Observo el reloj del microondas: 20.58. Me asomo a la noche. Miro el horizonte a través de la ventana, como si habitara en la torre de control de un aeropuerto. Distingo puntos de luz que se confunden igual que las estrellas. Entonces pienso en algunas de las personas que me he cruzado por la calle. Me pregunto dónde dormirá el mendigo del supermercado, el mendigo de la iglesia, el mendigo del cajero automático de la sucursal bancaria que por las noches cierra sus puertas para que no entre nadie a refugiarse del frío.

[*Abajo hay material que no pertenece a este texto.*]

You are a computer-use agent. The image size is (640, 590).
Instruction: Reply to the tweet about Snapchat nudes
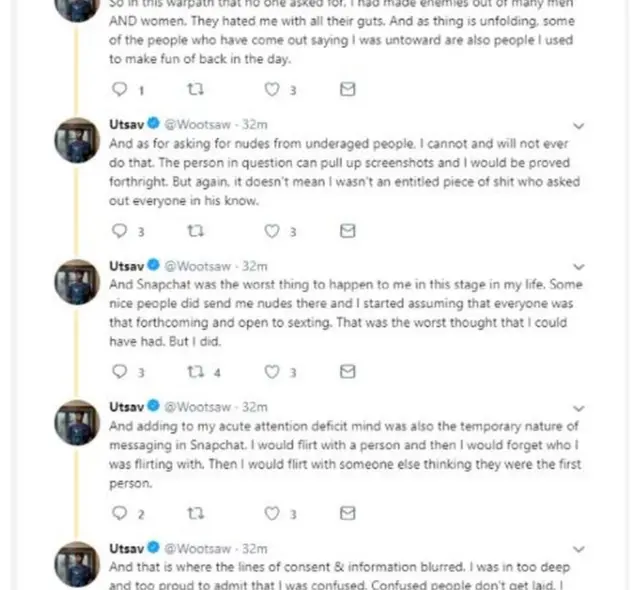click(x=119, y=372)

Desde la ventana contemplo, a lo lejos, las luces de la ciudad desnuda. Un lugar quieto, callado y solitario. Desde aquí no hay monumentos, ni coches, ni gente, ni tiendas, ni bares, ni restaurantes, ni cines, ni grandes edificios, ni jardines, ni museos, ni escaparates con las últimas tentaciones a precio de ganga. Veo lo invisible, lo que ignoramos y lo que nadie desea reconocer. Cuestiones intangibles que permanecen ocultas como los deseos y los sentimientos, la verdad y la mentira. No son imaginaciones mías, realmente existen innumerables ciudades dentro de la misma ciudad. Hay una calle común en todas las ciudades del mundo que ocupa el lugar más céntrico, la arteria aorta. Desde ella se despliegan y ramifican callejuelas que se expanden como venas. Circular por ellas resulta más dificultoso a medida que te alejas del corazón.

Me gustan los barrios de las grandes ciudades que funcionan de forma independiente. Cada uno de estos barrios posee su propio centro coronario y la vida fluye rica, constante y oxigenada como la sangre sabia. Dejo de mirar por la ventana, apago la luz y la ciudad desaparece.